Gran triunfo de Lanús en el Monumental
Salvio se robó los aplausos
Lanús, con una gran actuación de Eduardo Salvio, autor de los dos goles de su equipo, venció 2 a 1 a River Plate, en la noche del regreso de Ariel Ortega, por el partido de ida de la Copa Sudamericana.
Redacción de El Litoral
Télam
El partido se jugó ante un buen marco de público, en el estadio Monumental, con un flojo arbitraje de Sergio Pezzotta. El partido desquite de esta llave de la Copa Sudamericana se jugará el próximo 17 de septiembre, en la cancha de Lanús.
River ganaba y se preparaba, sin jugar bien, para celebrar el regreso de Ortega, pero Salvio lo dejó con las manos vacías y con muchas dudas. También fueron determinantes los cambios de Néstor Gorosito y Luis Zubeldía, porque los de Lanús encontraron respuestas y los de River sumaron más desconcierto.
En la noche fría de Buenos Aires los hinchas de River, en buen número, fueron al estadio Monumental ávidos de fútbol y para darle otra bienvenida al “Burrito” Ortega. En la primera etapa, River manejó la pelota, Ortega insinuó, pero se diluyó cuando se acercaba al área defendida por el debutante en Lanús Mauricio Caranta. Es que Cristian Fabbiani no se siente cómodo siendo la referencia de área y su fastidio se nota dentro de la cancha, transformándose por momentos en un defensor de Lanús más que en un delantero goleador. Entonces, el local sólo generó peligro con algunos remates desde fuera del área de Buonanotte, el mejor de River, y Fabbiani desperdició la única chance que tuvo al dudar cuando quedó mano a mano con Caranta.

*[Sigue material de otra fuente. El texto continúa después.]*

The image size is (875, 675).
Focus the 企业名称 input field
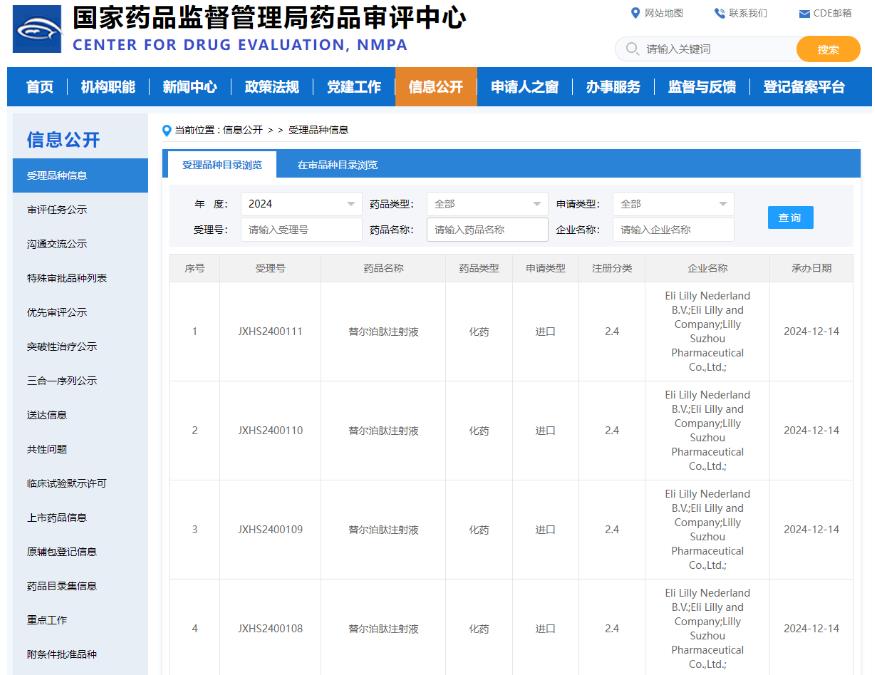[x=673, y=230]
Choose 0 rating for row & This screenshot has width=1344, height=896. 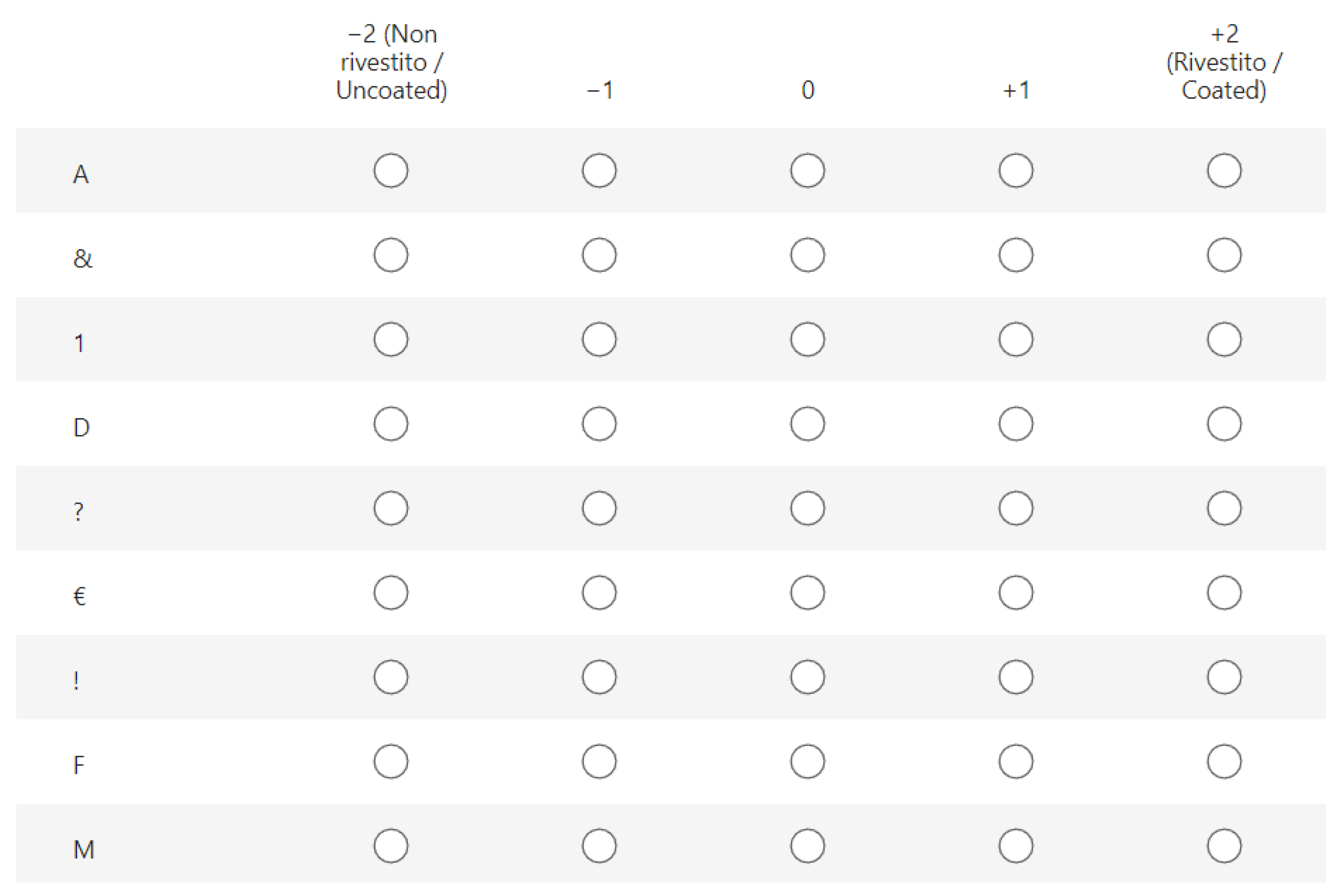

Lanús se mostró durante todo el partido bien parado en el fondo, con un mediocampo firme y mucha movilidad en Sebastián Blanco y Eduardo Salvio, más un buen acompañamiento de los laterales, sobre todo de Arce. Y, aunque sin manejar la pelota, su histórico fuerte, el granate tuvo chances más claras que River en el primer tiempo.
Los dirigidos por Luis Zubeldía en la primera etapa tuvieron tres chances claras de gol, dos en los pies de Salvio -una pegó en el palo y la otra la salvó en el mano a mano el arquero Daniel Vega- y luego Jadson Viera con un cabezazo casi puso en ventaja a su equipo.
Para el inicio del segundo tiempo nada cambió, salvo que Ortega pasó a estar más impreciso y todo pasó a depender exclusivamente de lo que pudiera inventar Buonanotte.
A los diez minutos del segundo tiempo, Gorosito mandó a la cancha, a pedido de la gente, a Marcelo Gallardo, quien reemplazó a un repudiado por todos, los de River y Lanús, Rodrigo Archubi. Sin embargo, el ingreso del “Muñeco” Gallardo en el juego no se sintió y sólo en las pelotas paradas, con su precisión, el talentoso volante de River justificó su presencia en cancha.
Llegan las emociones
Cuando el partido parecía encaminarse hacia un empate sin goles, apareció quien hasta ese momento era uno de los peores jugadores de la cancha, Fabbiani, para establecer el 1 a 0 con una media vuelta fantástica, luego de una habilitación de Gallardo. Con el resultado adverso, Lanús fue a buscar el empate, pero se diluyó al llegar al área de River, chocando siempre con la firmeza que mostraron anoche Gustavo Cabral y Maximiliano Coronel. Y en el momento en que River se abrazaba a la victoria apareció el mejor jugador de la cancha, Salvio, para con un remate cruzado establecer la justa paridad, porque ninguno de los dos merecía quedarse con el triunfo.
River sintió el golpe e intentó una reacción, pero chocó con su realidad y más cuando otra vez Salvio, esta vez con una definición con los ojos bien abiertos al palo del arquero, luego de un pase de Biglieri, marcó un gol para sentenciar el resultado final.
La presencia de Ortega y los minutos en cancha de Gallardo no le cambiaron la cara a este River, que está a un paso de despedirse de la Copa Sudamericana, mientras que Lanús, pese a las bajas por ventas, sigue siendo un equipo de temer, que sabe a lo que juega, algo que es mucho para este fútbol argentino.